All of the data that follows should be retyped exactly as it appears.

Saved entries:
::::::::
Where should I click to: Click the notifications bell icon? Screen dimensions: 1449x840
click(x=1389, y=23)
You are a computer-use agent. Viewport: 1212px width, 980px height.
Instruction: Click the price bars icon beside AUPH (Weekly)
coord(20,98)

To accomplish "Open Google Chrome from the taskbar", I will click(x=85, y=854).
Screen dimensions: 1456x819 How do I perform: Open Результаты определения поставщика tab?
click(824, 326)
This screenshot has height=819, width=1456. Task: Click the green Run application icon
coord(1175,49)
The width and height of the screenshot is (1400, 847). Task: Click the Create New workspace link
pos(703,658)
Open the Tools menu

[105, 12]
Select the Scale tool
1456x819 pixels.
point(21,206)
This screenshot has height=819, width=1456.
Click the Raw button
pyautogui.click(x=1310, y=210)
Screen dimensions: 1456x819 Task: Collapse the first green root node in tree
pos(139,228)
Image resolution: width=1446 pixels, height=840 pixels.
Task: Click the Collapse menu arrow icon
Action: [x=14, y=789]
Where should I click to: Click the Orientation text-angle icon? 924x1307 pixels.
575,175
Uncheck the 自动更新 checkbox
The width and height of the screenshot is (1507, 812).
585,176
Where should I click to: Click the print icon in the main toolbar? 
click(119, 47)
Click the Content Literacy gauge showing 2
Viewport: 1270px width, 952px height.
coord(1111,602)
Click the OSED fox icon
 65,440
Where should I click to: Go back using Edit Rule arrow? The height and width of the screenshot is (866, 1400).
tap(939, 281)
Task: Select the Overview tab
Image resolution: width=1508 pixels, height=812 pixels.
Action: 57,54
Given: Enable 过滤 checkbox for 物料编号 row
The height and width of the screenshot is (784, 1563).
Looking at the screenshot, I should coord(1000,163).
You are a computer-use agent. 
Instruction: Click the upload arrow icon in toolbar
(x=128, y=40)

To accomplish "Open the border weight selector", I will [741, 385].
::::::::
ANSWER BOX:
Where should I click to: Click the notifications bell icon? Screen dimensions: 1449x840
click(x=1389, y=23)
You are a computer-use agent. Viewport: 1212px width, 980px height.
Instruction: Click the price bars icon beside AUPH (Weekly)
coord(20,98)

To accomplish "Open Google Chrome from the taskbar", I will click(x=85, y=854).
Screen dimensions: 1456x819 How do I perform: Open Результаты определения поставщика tab?
click(824, 326)
This screenshot has height=819, width=1456. Task: Click the green Run application icon
coord(1175,49)
The width and height of the screenshot is (1400, 847). Task: Click the Create New workspace link
pos(703,658)
Open the Tools menu

[105, 12]
Select the Scale tool
1456x819 pixels.
point(21,206)
This screenshot has height=819, width=1456.
Click the Raw button
pyautogui.click(x=1310, y=210)
Screen dimensions: 1456x819 Task: Collapse the first green root node in tree
pos(139,228)
Image resolution: width=1446 pixels, height=840 pixels.
Task: Click the Collapse menu arrow icon
Action: [x=14, y=789]
Where should I click to: Click the Orientation text-angle icon? 924x1307 pixels.
575,175
Uncheck the 自动更新 checkbox
The width and height of the screenshot is (1507, 812).
585,176
Where should I click to: Click the print icon in the main toolbar? 
click(119, 47)
Click the Content Literacy gauge showing 2
Viewport: 1270px width, 952px height.
coord(1111,602)
Click the OSED fox icon
 65,440
Where should I click to: Go back using Edit Rule arrow? The height and width of the screenshot is (866, 1400).
tap(939, 281)
Task: Select the Overview tab
Image resolution: width=1508 pixels, height=812 pixels.
Action: 57,54
Given: Enable 过滤 checkbox for 物料编号 row
The height and width of the screenshot is (784, 1563).
Looking at the screenshot, I should coord(1000,163).
You are a computer-use agent. 
Instruction: Click the upload arrow icon in toolbar
(x=128, y=40)

To accomplish "Open the border weight selector", I will [741, 385].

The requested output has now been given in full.